Some hydrophobic acrylic lenses incorporate blue-light filtering chromophores, as it has been suggested that blue-light–filtering IOLs protect lipofuscin-containing retinal pigment epithelial cells from blue-light damage.15 There is indirect evidence suggesting that blue-light filters may result in a reduced risk of development or progression of macular degeneration, but the value of these yellowchromophore– containing lenses is not fully understood. Potential side effects of constantly filtering blue light may include negative impacts on color vision, night vision, and sleep and circadian rhythms.16

One photochromic lens (Matrix Aurium; Medennium, Irvine, California) turns yellow when exposed to ultraviolet (UV) light because the blue light is absorbed. The lens behaves as a standard UV-absorbing IOL in an indoor environment; the optic remains colorless, and there is no filtering of blue light. This innovative concept theoretically eliminates the potential side effects of yellow IOLs and provides patients with the potential for improved night vision after cataract surgery, additional protection of the macula against blue light in daylight conditions, and improved contrast sensitivity (as demonstrated in clinical studies with yellow lenses).17

In a rabbit study conducted in our laboratory, the long-term biocompatibility and photochromic stability of the photochromic IOL were evaluated under extended UV light exposure (simulating 20 years of exposure).17 The photochromic change was found to be reversible (ie, the optic returned to its colorless state after discontinuation of UV light projection) and reproducible (ie, the photochromic change was observed at different time points in the clinical follow-up). Additionally, the photochromic property of the optic material remained stable and was present and unchanged 12 months after implantation. The rabbit eyes exhibited clinical and histopathologic changes that are normally expected in this model, and there was no difference between study and control eyes in terms of biocompatibility.

GLISTENINGS

Glistenings are fluid-filled microvacuoles that form within an IOL optic when the lens is in an aqueous environment. 3 They can be observed with any type of IOL, although they have mainly been described in association with hydrophobic acrylic lenses.

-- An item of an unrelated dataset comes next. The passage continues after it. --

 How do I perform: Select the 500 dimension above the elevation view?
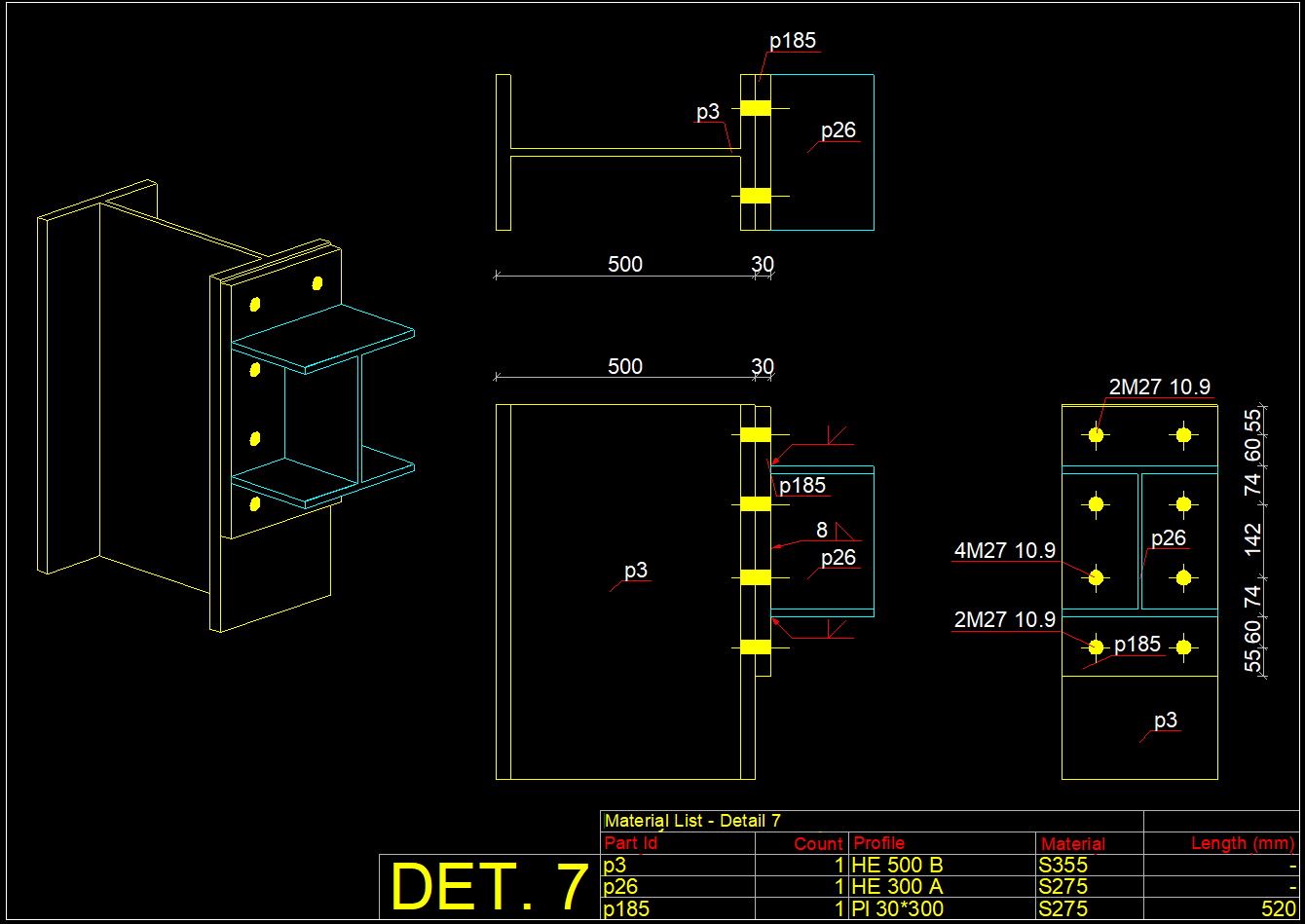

Experimental and clinical studies suggest that different hydrophobic acrylic lenses exhibit different tendencies for the occurrence of glistenings. Factors that may influence their formation include IOL material composition, IOL manufacturing technique, IOL packaging, patient-associated conditions such as glaucoma or those leading to breakdown of the blood-aqueous barrier, and concurrent use by the patient of ocular medications.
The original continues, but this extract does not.